Eu não sei se existo. Tenho nome, porque a mim me foi dado, um nome de nascida, mas não tenho registro, nenhum pedaço de papel que comprove que sou Aparecida. Não tenho um número selado ao meu corpo, quero lembrar que não sou gado, nem vaca. Apesar de olharem meus contornos. Não fui batizada, mas resisti até a data presente. Nunca vi o cenário de um hospital. Minha mãe me teve numa rua fria que, provavelmente, não tinha nome, o mesmo se sucedeu aos meus meninos. Uma mulher fez o parto: a parteira. Esta também não tinha nome, assim como o leiteiro da esquina, o homem do ovo, a mulher da cândida, a professora, o médico, a secretária. Todos ganham apelidos. Não são o que são, mas o que fazem. E o que isto adianta?
Como do meu suor ou pelo menos comia, mas no momento estou sem emprego. O vírus subtrai a respiração humana e, na surdina, tira o alimento da boca de milhares de pessoas. Eu sou uma delas. Meu trabalho... ficou para trás, porque não posso fazer as unhas das minhas clientes. Acho que a palavra possessiva se perdeu no tempo: minhas clientes, meu emprego, meu nome, meu número. Sim, temos um número. Nunca sei ao certo, o telefone, a casa, mesmo que alugada. A calça que eu visto, o tempo apagou, mas já teve um número.
A vizinha ouviu, certamente, pelo rádio que o governo destinou aos trabalhadores informais, autônomos e microempreendedores uma proteção emergencial para o enfrentamento da crise promovida pela covid-19. Contou-me como se conta um conto de fada. Eu, como gata borralheira que sempre fui, sorri pela informação, que caía aos toques da varinha de condão, e agradeci a solidariedade. Entro no barraco, pego um copo de água e tento enxergar no reflexo a figura de quem sou - mãe solteira, desempregada, com as crianças ainda enrabichadas na bainha da saia. Era sonho... Não poderia ser verdade: 600 reais, neste momento de fragilidade. Seria como ganhar na loteria e tentar colocar o pão sem manteiga, nem leite ao estômago dos meninos. Passo a noite acordada, velando meus pensamentos. Seria eu digna, de um número tão grande, sem correr suor do meu rosto? Ou o valor valeria por todos os suores não pagos? 600 reais! Sinto-me gente e vou deitar ao lado dos meninos.
Dia seguinte, levanto antes do sol bater à porta, largo as crianças dormindo um sono profundo, caminho alguns passos largos em direção ao banco, conforme a vizinha me orientou. Sim, estava de máscara.

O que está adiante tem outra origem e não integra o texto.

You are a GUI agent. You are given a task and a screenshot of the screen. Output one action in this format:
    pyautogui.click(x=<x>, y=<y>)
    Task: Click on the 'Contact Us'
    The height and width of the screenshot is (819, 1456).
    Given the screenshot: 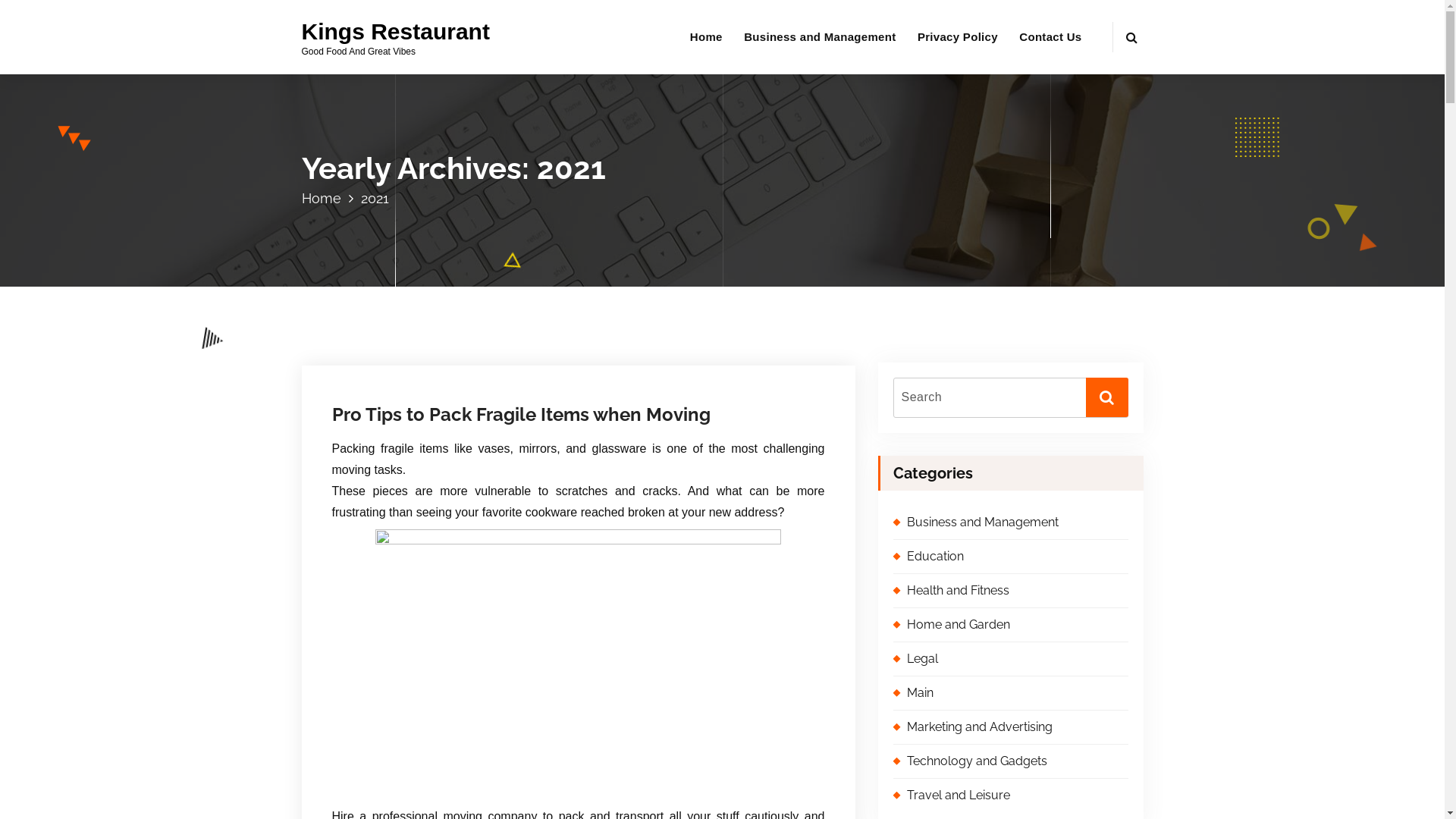 What is the action you would take?
    pyautogui.click(x=1050, y=36)
    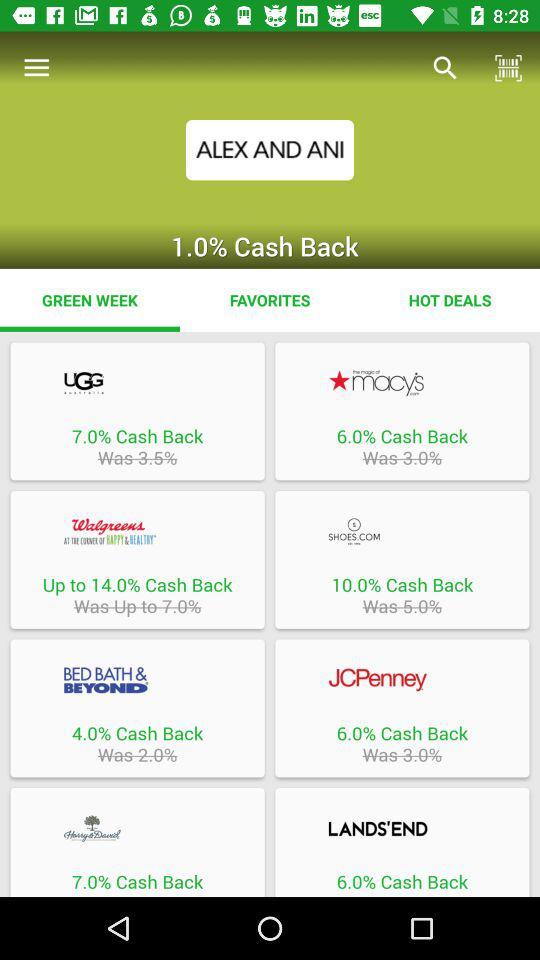 This screenshot has width=540, height=960. I want to click on jcpenny, so click(402, 680). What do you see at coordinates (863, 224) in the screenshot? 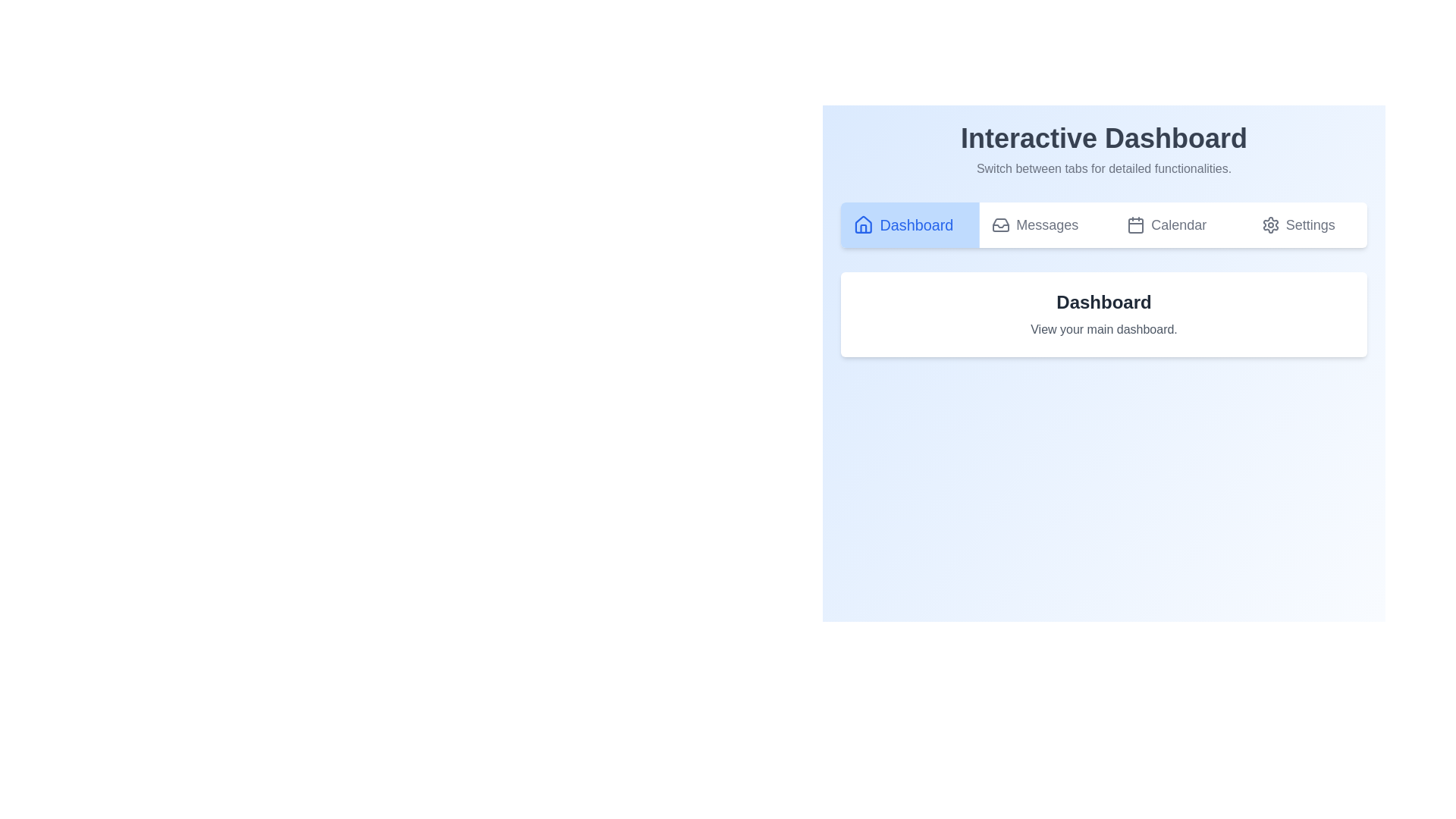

Rasguei a manga da blusa – a criatividade não falta às mãos dos brasileiros – transformei o tecido esgarçado em minha proteção. Esta será a dos meus filhos: a comida na mesa. Fico o dia inteiro na fila, quando chego na boca do caixa, uma moça de cabelos longos e presos, me pede:
– CPF, por favor!– Esta não pergunta meu nome, apesar de toda a educação.
–Não tenho, faz tempo que estou tentando tirar o documento, mas pedem as carteiras de registro de meus pais. Estas também não as tenho. Nem sei por onde eles andam. A moça olha para mim indignada e chama o próximo, como se eu não estivesse ali, esperando ainda o dinheiro.
"Sinto muito!" é o que escuto pela a voz abafada por causa da máscara, que não apenas a protege contra o vírus, mas esconde a vergonha de não poder me pagar aquilo que é meu por direito, porque não possuo um número. Esqueci. Talvez precisasse lembrar que a posse não me pertence: meu direito, meu dinheiro. Não tenho nada, mas resta o que se pode chamar de dignidade. Olho para frente, espero a funcionária atender o outro cliente, peço licença, vou em direção a caixa novamente.
– Moça, preciso requerer o direito, sou cidadã.
–Sinto muito, mas se não tem CPF não temos como ajudá-la... o próximo!
Olho para enormidade da fila: algumas pessoas com crianças no colo, outras, provavelmente, deixaram as crianças em casa. Outras, como eu, ficariam na fila sem receber o dinheiro, porque nos foi negado o direito à cidadania. Não é de hoje! Mas é neste momento difícil, que sentimos a dor dos múltiplos vírus, que corroem a vida, nos que vivem refugiados de si: o direito de comer. Eu não consegui receber o auxílio do governo, não porque tenha bonanças, pelo contrário, tenho duas crianças pequenas. Fazer unhas ainda não posso. Ah! Não se preocupe! Meus meninos comeram ontem, os vizinhos e a comunidade ajudam bastante, mas preciso do gás... remédios, só conheço as ervas. Sim, eu ainda espero ver meu nome grafado num pedaço de papel e nele, o carimbo de um número que possa ser eu.